今回の店舗様は、次の3つの条件が重なってしまったために、トイレの汚水がグリストラップに逆流してくるというトラブルが発生したと思われます。
- 厨房排水とトイレ汚水が、別々の槽ではなく同じ排水槽に流入するという方式だった。(別々の槽だったら片方のつまりで済んだ)
- 排水槽の手前でトイレとグリストラップの排水管が一つに合流している構造だった。(合流せず別々の配管だったら片方のつまりで済んだ)
- その合流地点でつまりが発生してしまった。(トイレもグリストラップも両方つまった)
また、このような詰まりが発生する原因としては大きく2つがあると思います。
- 厨房排水に含まれる油脂系の汚れが排水管に付着することによるつまり
- トイレから流された汚物・ペーパー・異物などによる一時的なつまり
油脂汚れによるつまりは、定期的に高圧洗浄などを行っていれば防ぐことができます。しかしトイレからの異物などによる一時的なつまりは、なかなか防ぐのが難しいと思います。

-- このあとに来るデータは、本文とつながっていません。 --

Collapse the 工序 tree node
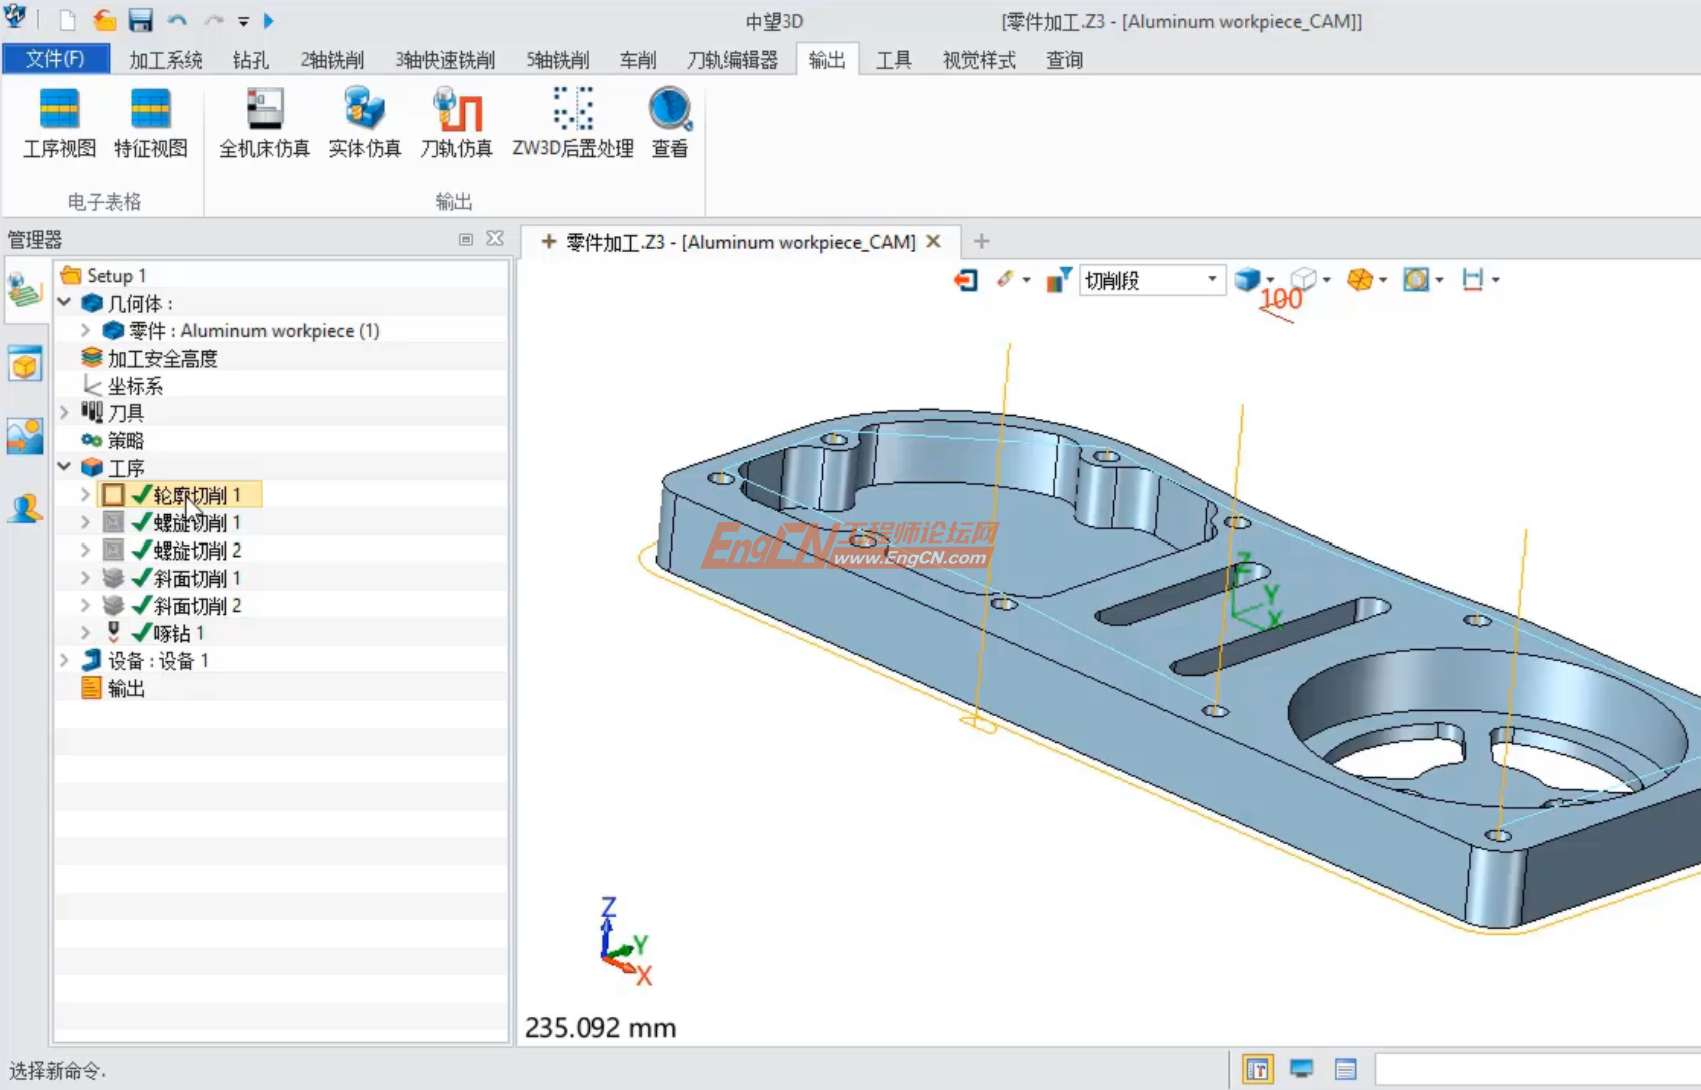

飲食店では不特定多数のお客さんがいらっしゃいます。これまで経験した範囲でいうと、つまようじがケースごと流されていたり、トイレットペーパーの芯だったり、掃除用のブラシだったり、手拭きタオルだったりと、いろいろなものが便器から流されてしまった現場に遭遇してきました。便器内で詰まっているならば便器を外せば取り出せますが、排水管に流れ込んでその奥で詰まってしまうと事態は大ごとになります。
飲食店のスタッフさんは、トイレといいグリストラップといい、水周りで苦労されることが多いのではないかと思います。そういったときに力になれるよう、いざというときにはお役に立てるよう、私たちのような業者は存在しなければならないと思います。